#### EXERCISE
Filter the items below, copying out in full each line that contains the string "Viewport".

-------------------------

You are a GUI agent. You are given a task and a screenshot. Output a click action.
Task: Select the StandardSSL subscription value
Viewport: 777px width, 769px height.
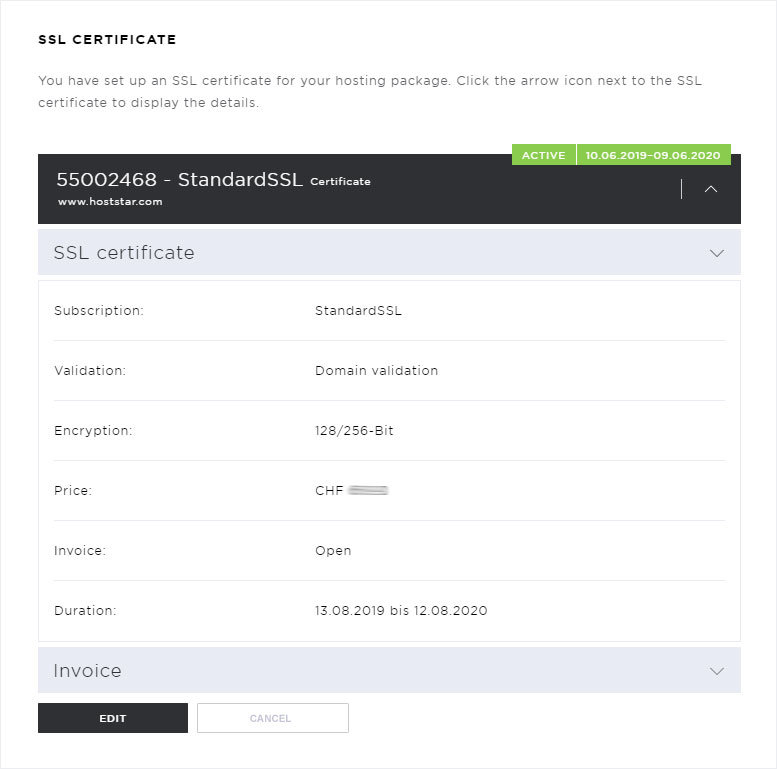point(358,311)
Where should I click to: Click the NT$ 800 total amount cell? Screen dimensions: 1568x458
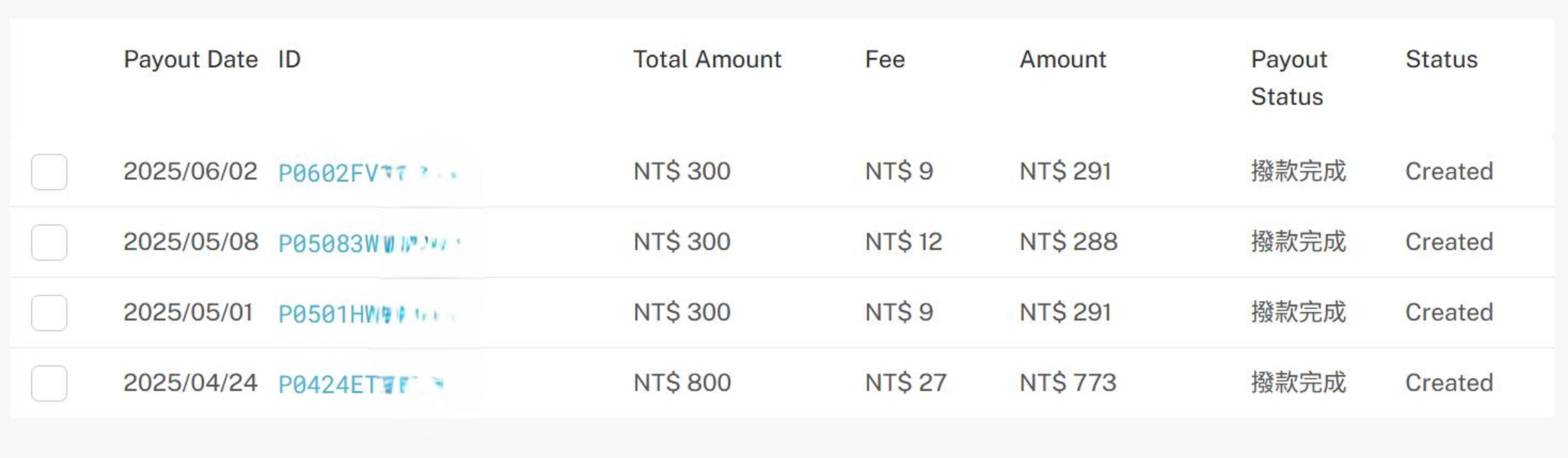682,383
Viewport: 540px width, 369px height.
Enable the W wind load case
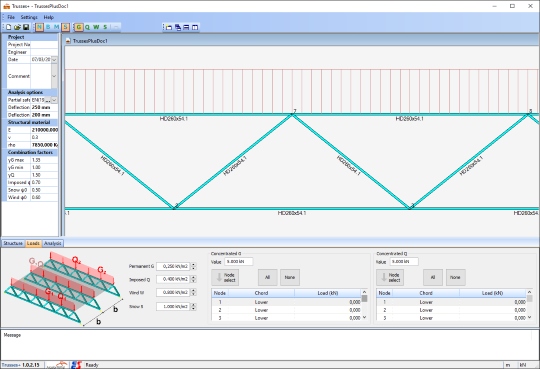96,27
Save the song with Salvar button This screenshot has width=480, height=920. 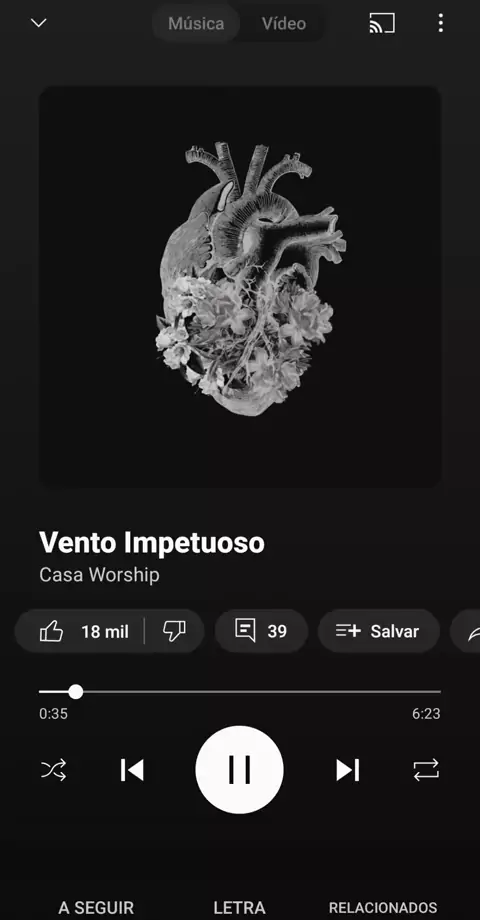click(x=378, y=631)
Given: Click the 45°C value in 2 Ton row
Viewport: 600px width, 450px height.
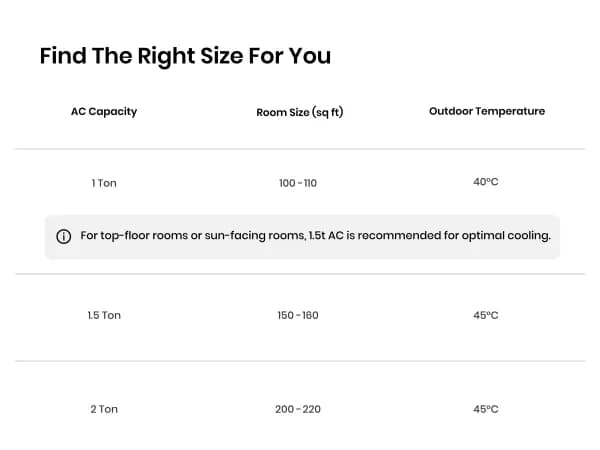Looking at the screenshot, I should pos(485,409).
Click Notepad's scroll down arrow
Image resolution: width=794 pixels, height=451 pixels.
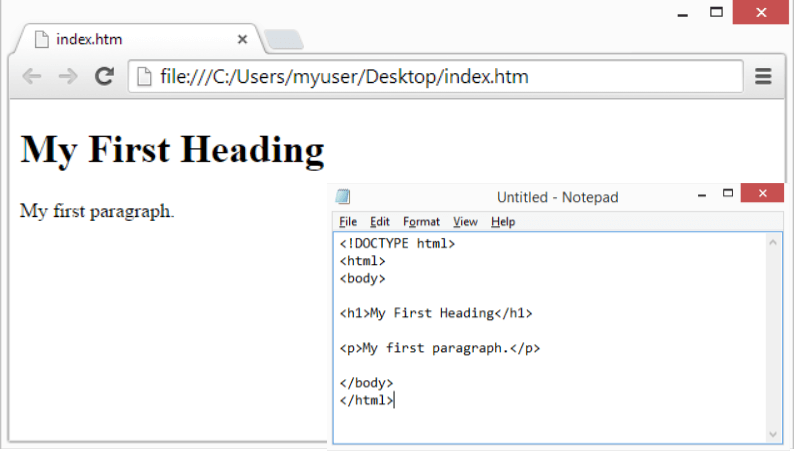point(773,435)
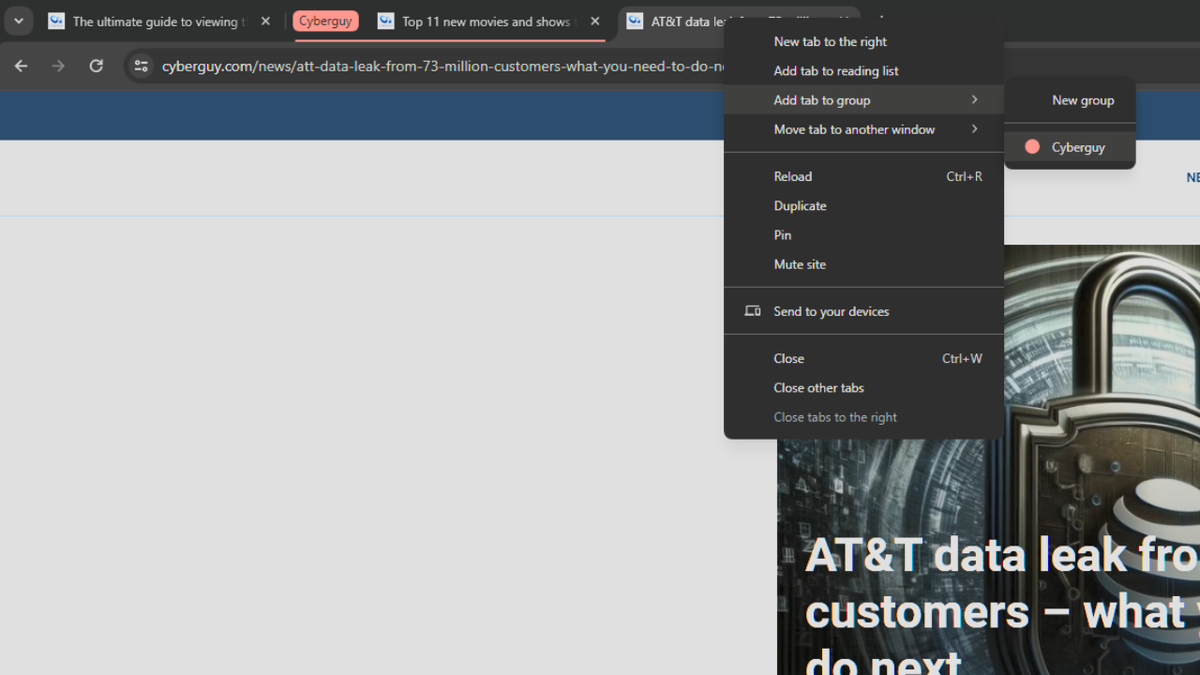Click the pink Cyberguy group color dot

[1031, 146]
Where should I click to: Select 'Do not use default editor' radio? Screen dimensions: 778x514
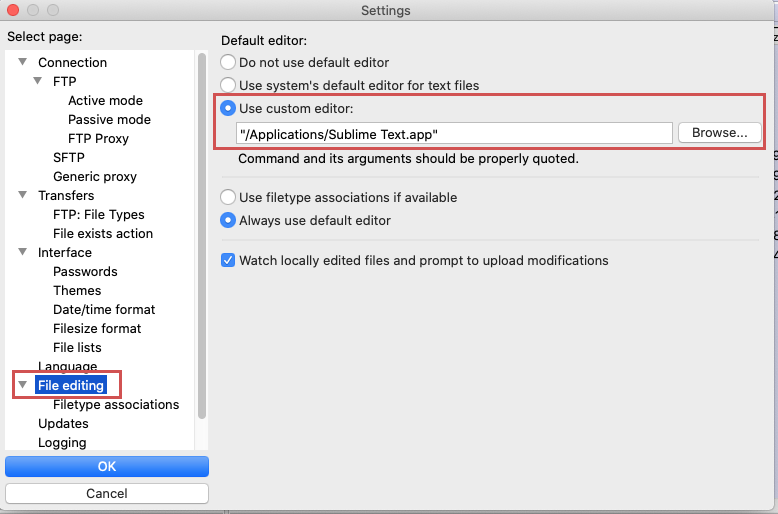[228, 63]
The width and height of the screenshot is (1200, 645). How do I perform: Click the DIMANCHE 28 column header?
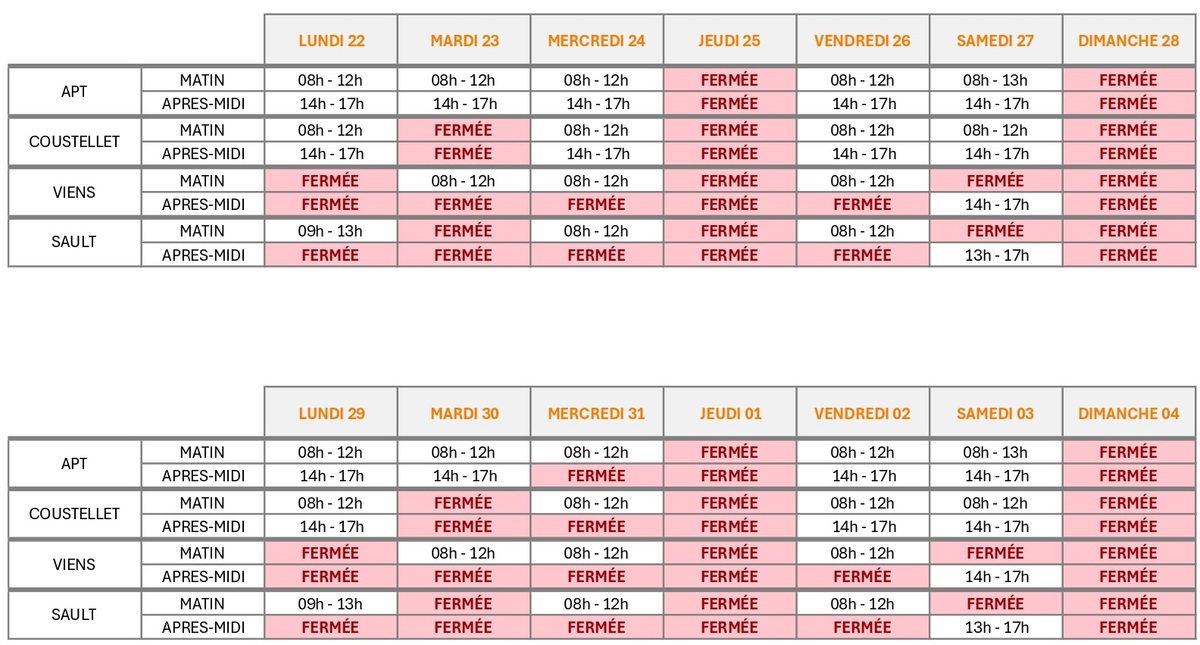click(1128, 40)
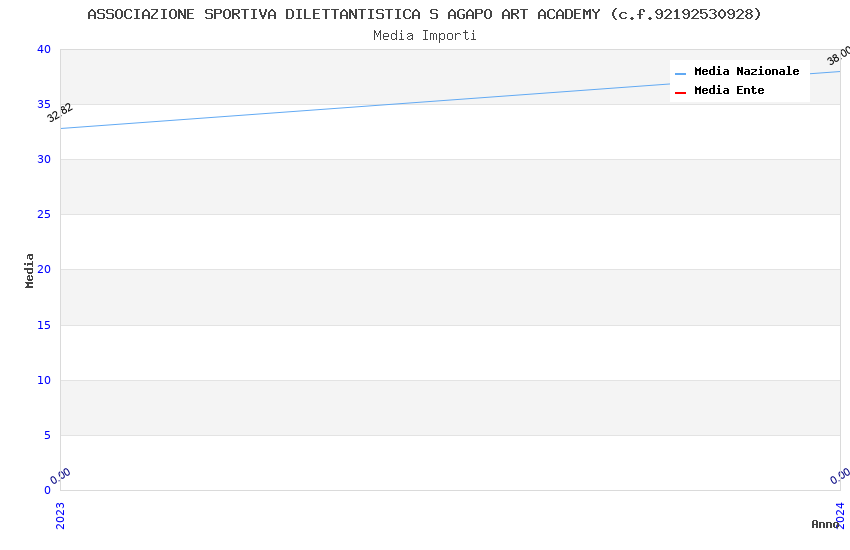This screenshot has width=850, height=550.
Task: Click the Anno x-axis title
Action: (824, 524)
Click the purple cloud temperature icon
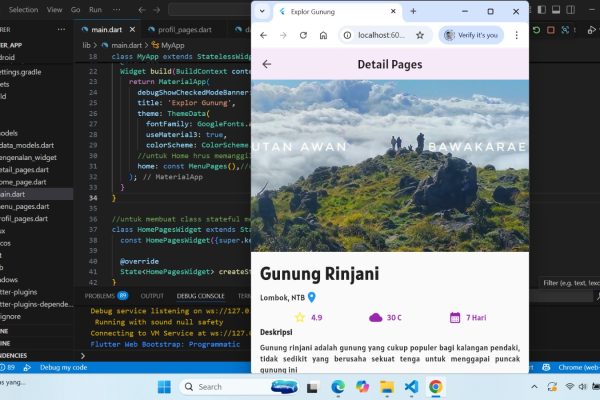Screen dimensions: 600x400 [375, 317]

-------------------------

#### EXERCISE ANSWER
Viewport: 777px width, 769px height.
Viewport: 540px width, 369px height.
Viewport: 600px width, 450px height.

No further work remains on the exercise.